Close-up of crispy homemade potato chips with a sprinkle of salt and pepper.

Homemade Potato Chips: Worth the Effort?

If you’ve never made homemade potato chips, you’re seriously missing out. They’re crispier, fresher, and you can season them exactly how you like. Plus, you don’t have to worry about preservatives or weird ingredients.

How to Make Potato Chips at Home

Making your own chips isn’t as hard as you’d think. Here’s a simple way to do it:

Ingredients:

  • 2 large russet potatoes
  • 2 cups vegetable oil (or any frying oil)
  • Salt (to taste)
  • Optional seasonings (garlic powder, paprika, ranch seasoning—get creative!)

Instructions:

1.Slice the potatoes super thin (a mandoline slicer is your best friend here).

2.Soak the slices in cold water for 30 minutes—this removes excess starch and makes them crispier.

3.Dry them completely with a paper towel. Any water left = hot oil disaster.

4.Heat the oil in a deep pan to about 350°F.

5.Fry in small batches until golden brown (about 2-3 minutes per batch).

6.Drain on paper towels and immediately sprinkle with salt or seasoning.

Try not to eat them all at once. (Good luck with that.)

Sprinkling salt on freshly fried potato chips on a cooling rack

💡

Tips for the Best Homemade Potato Chips

  • Use a mandoline slicer – Thin, even slices = better crunch!
  • Soak in cold water – This removes excess starch and prevents sogginess.
  • Dry completely – Wet potatoes + hot oil = disaster. Pat them super dry.
  • Fry in small batches – Overcrowding cools the oil and makes chips greasy.
  • Season immediately – Sprinkle salt or seasonings while they’re still hot for max flavor.
  • Try different oils – Peanut or sunflower oil gives the best crunch!
  • Re-crisp stale chips – Pop them in the oven at 300°F for a few minutes to bring them back to life.

Follow these, and you’ll have the best homemade potato chips ever!


Seasoning Ideas for Homemade Potato Chips

Sure, salt is a classic, but why stop there? One of the best parts of making homemade potato chips is that you can customize the flavor however you want. Here are some fun seasoning ideas:

  • Garlic Parmesan – Toss chips with garlic powder, grated Parmesan, and a pinch of parsley.
  • BBQ Spice – Use a mix of paprika, brown sugar, garlic powder, and cayenne for a smoky-sweet kick.
  • Ranch Seasoning – Mix dried dill, onion powder, garlic powder, and buttermilk powder for a cool ranch vibe.
  • Spicy Jalapeño – Add chili powder, cayenne, and a sprinkle of lime zest for a bold, tangy flavor.
  • Everything Bagel – Coat chips with sesame seeds, poppy seeds, garlic, and onion flakes.

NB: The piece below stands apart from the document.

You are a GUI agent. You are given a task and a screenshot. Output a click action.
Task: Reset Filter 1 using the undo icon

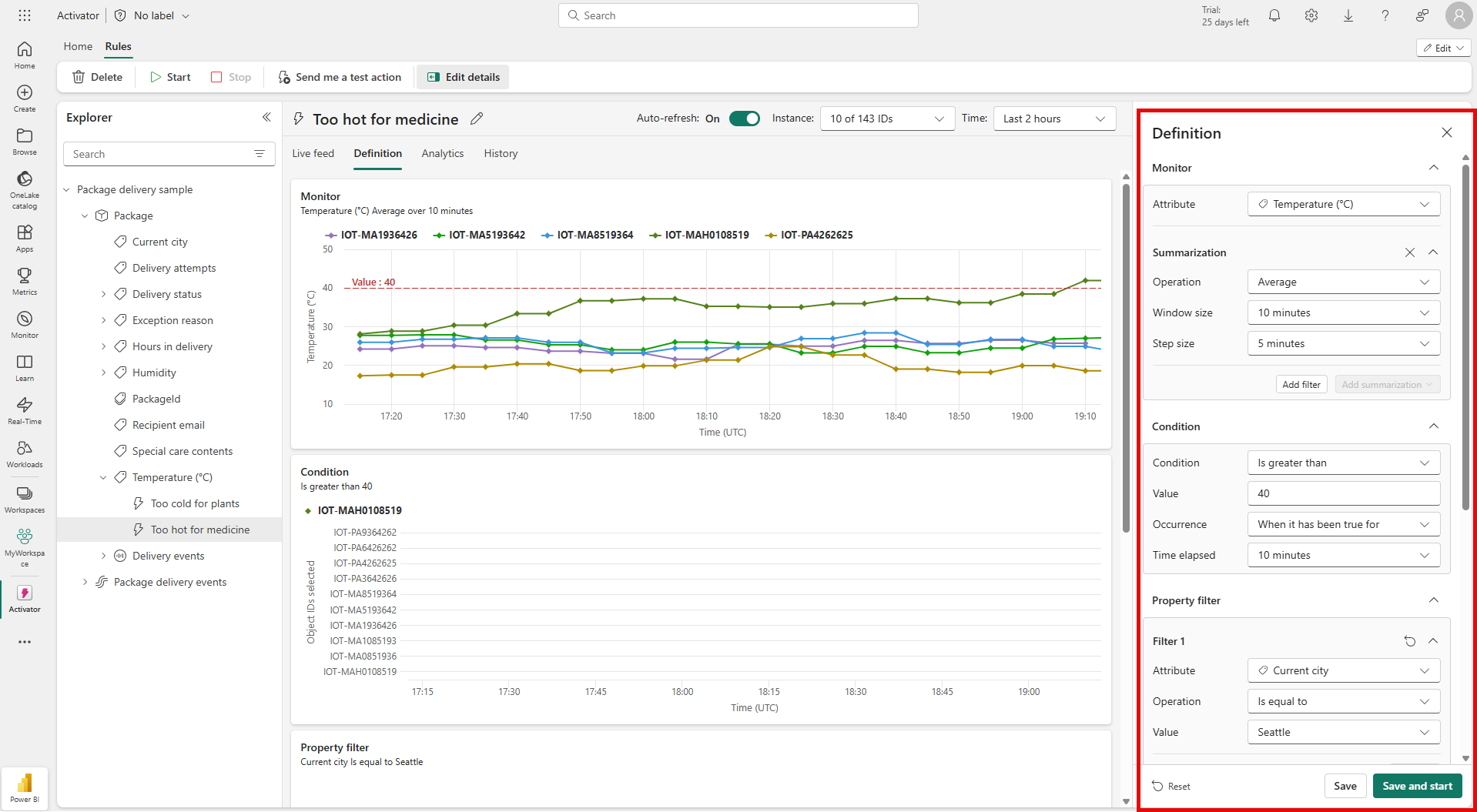(x=1409, y=641)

Don’t be afraid to mix and match—sometimes the best flavors come from experimenting in the kitchen!

A plate of homemade potato chips served with sour cream dip.

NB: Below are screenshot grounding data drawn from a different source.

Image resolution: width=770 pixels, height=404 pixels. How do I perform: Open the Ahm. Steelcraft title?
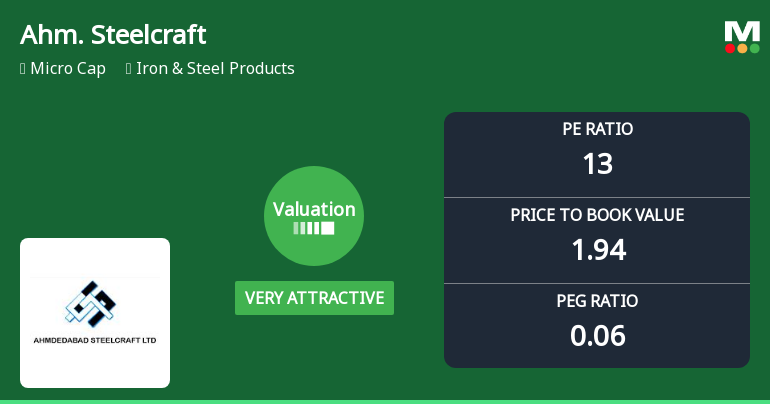[x=113, y=35]

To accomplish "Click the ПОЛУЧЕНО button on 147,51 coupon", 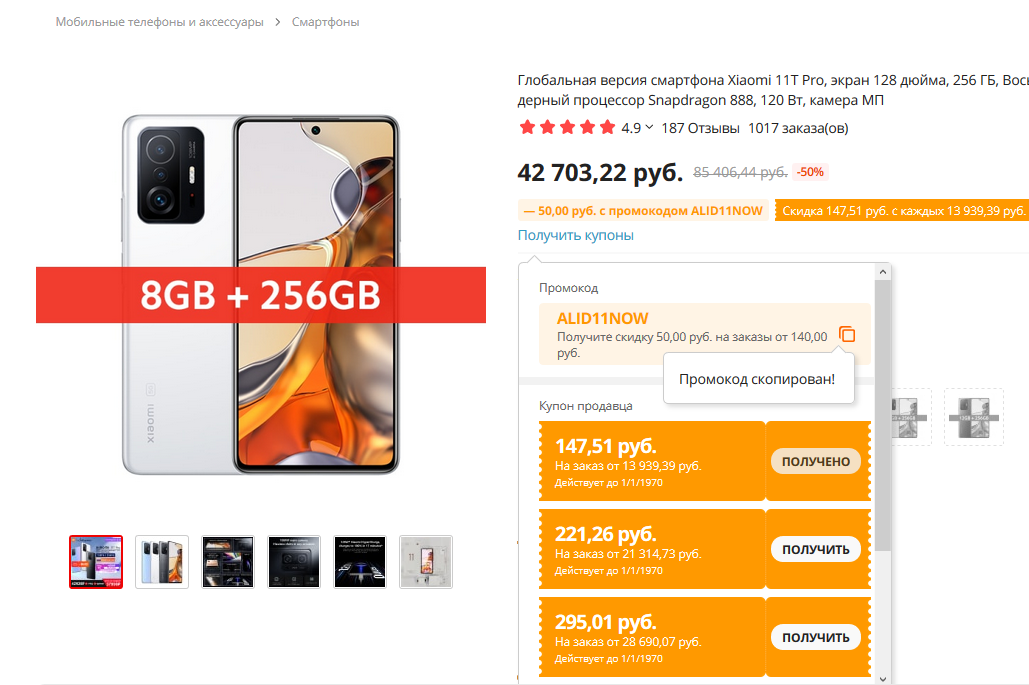I will pos(815,461).
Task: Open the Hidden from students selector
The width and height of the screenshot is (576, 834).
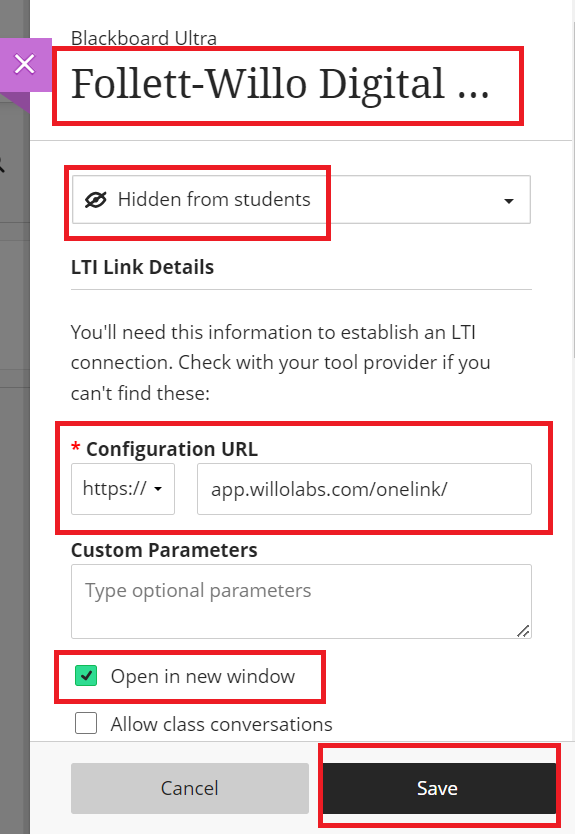Action: (301, 200)
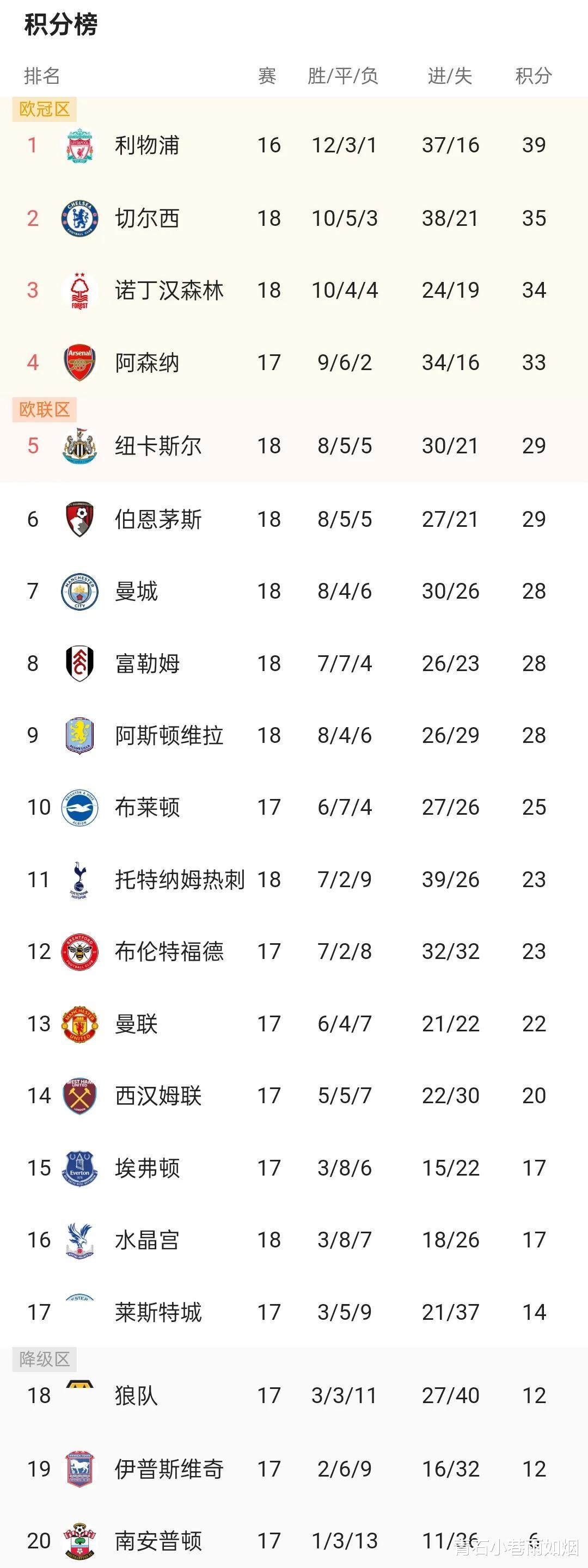Click the 欧联区 zone label

coord(45,410)
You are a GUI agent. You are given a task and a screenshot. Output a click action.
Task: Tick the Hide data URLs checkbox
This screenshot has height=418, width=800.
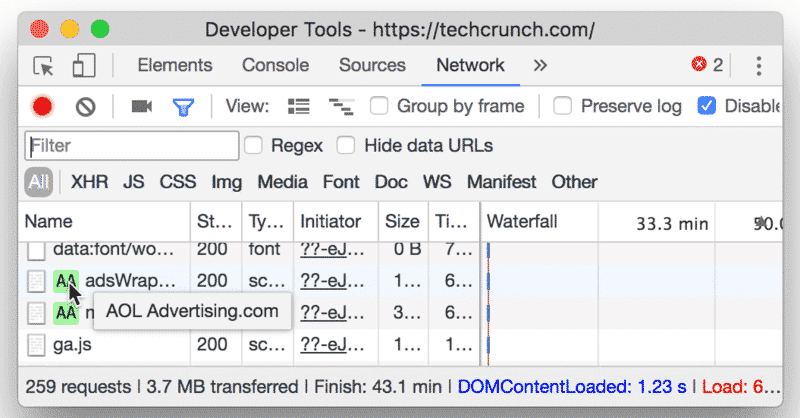347,146
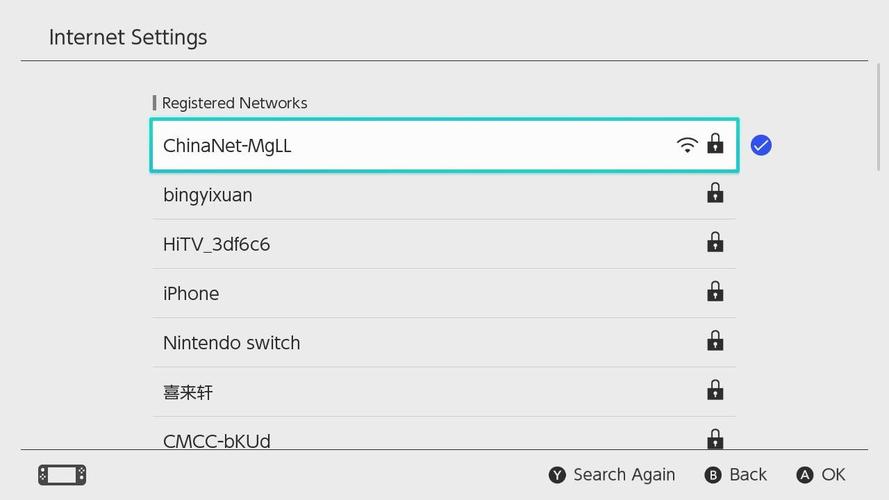889x500 pixels.
Task: Click the Y button icon for Search Again
Action: [x=557, y=475]
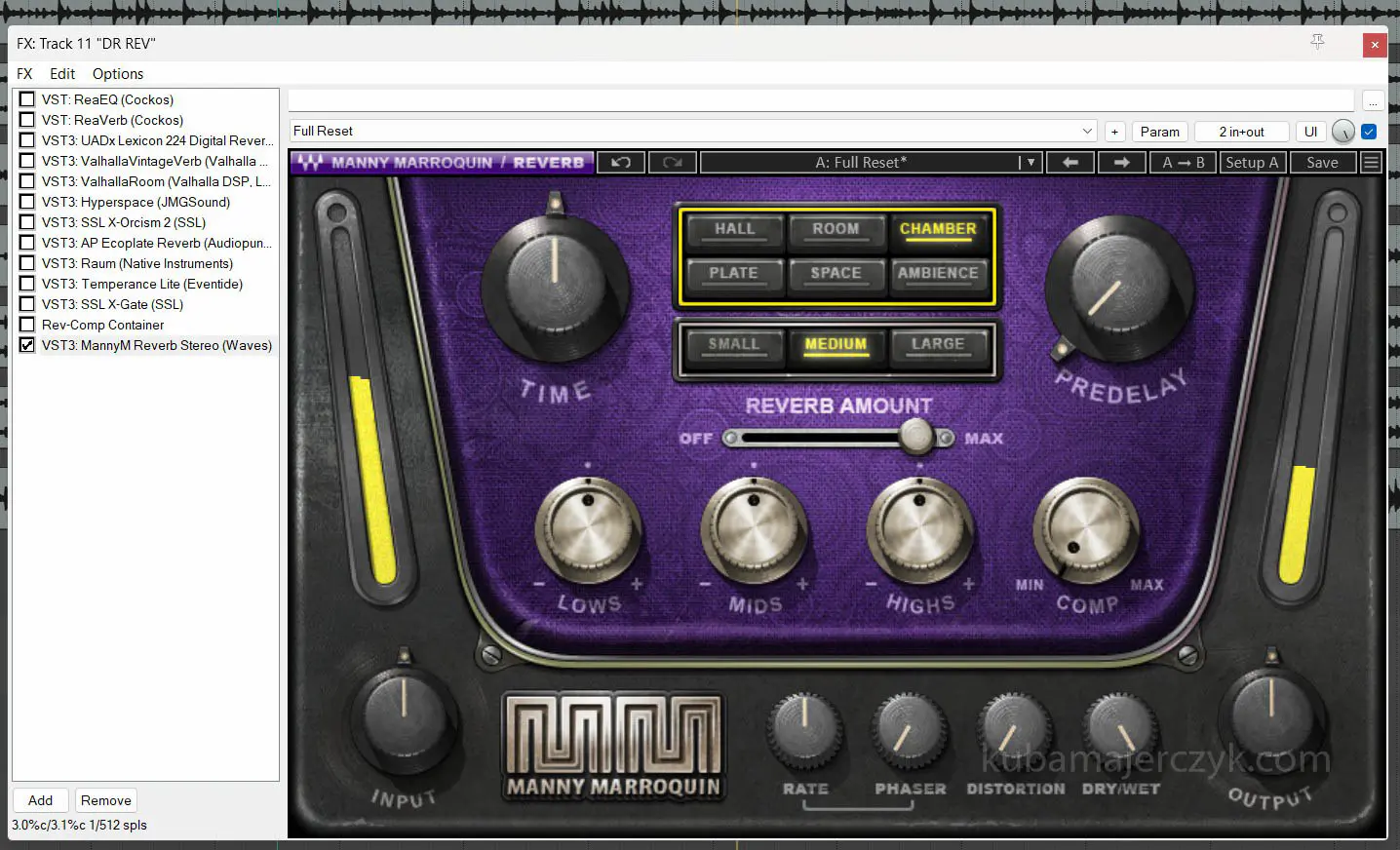Open the 2 in+out pin routing
The height and width of the screenshot is (850, 1400).
pyautogui.click(x=1241, y=132)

Perfect Pairings for Homemade Potato Chips

Homemade potato chips are amazing on their own, but pairing them with the right dip or dish takes them to the next level. Here are some delicious ideas:

Dips That Make Chips Even Better

  • French Onion Dip – The ultimate classic, rich and creamy.
  • Guacamole – A fresh, creamy contrast to crispy chips.
  • Garlic Aioli – Fancy but super easy to whip up.
  • Buffalo Ranch – Spicy, tangy, and perfect for dipping.

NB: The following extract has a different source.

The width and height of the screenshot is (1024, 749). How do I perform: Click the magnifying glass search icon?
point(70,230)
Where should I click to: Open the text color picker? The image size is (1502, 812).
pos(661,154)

What to Eat With Potato Chips

  • Brisket Sandwich – Smoky, tender brisket paired with crispy chips? A match made in BBQ heaven!
  • Hot Dogs – Because chips > fries sometimes.
  • Salads – Crush them on top for an extra crunch!
  • BBQ Ribs or Pulled Pork – Smoky, saucy meats + crispy chips = a perfect match.

Try a few of these pairings, and you’ll never look at potato chips the same way again!

A potato chip being dipped into creamy sour cream dip.

My First Time Making Potato Chips (AKA a Hot Mess)

The first time I made potato chips, I thought it would be easy. Slice, fry, eat—right? Wrong. I skipped drying the potatoes, and the oil went wild, popping and splattering everywhere. Lesson learned: water and hot oil do NOT mix.

After that little disaster, I took my time—dried the slices, fried in small batches, and boom—perfectly crispy chips. Now, I make them all the time, and honestly, they taste so much better than store-bought!

A plate of homemade potato chips served with a sandwich featuring tomato and turkey slices.

Are Baked Potato Chips a Good Alternative?

If you love potato chips but want something a little lighter, baked chips might seem like the perfect solution. They have less fat than traditional fried chips, but do they taste as good? Well… that depends.

Baked chips tend to be crunchier but drier, and some brands add extra seasonings to make up for the missing oil. If you’re looking for a healthier potato chip option, they’re a solid choice. But if you’re after that classic, slightly greasy chip experience, nothing beats the real thing.

For a middle ground, try kettle-cooked chips—they’re still fried, but often have fewer additives and a crunchier texture that makes them feel more satisfying.


Best Oils for Frying Potato Chips

Not all oils are equal when it comes to frying. The right oil can make your chips taste amazing, while the wrong one can leave them tasting greasy or even burnt. Here are some of the best choices:

  • Peanut oil – A go-to for frying thanks to its high smoke point and neutral flavor.
  • Canola oil – A lighter option that’s budget-friendly and easy to find.
  • Vegetable oil – A solid all-purpose choice that gives chips a classic flavor.
  • Sunflower oil – Adds a slightly nutty taste and is used in many store-bought brands.
  • Avocado oil – A healthier alternative with a high smoke point, though it can be pricey.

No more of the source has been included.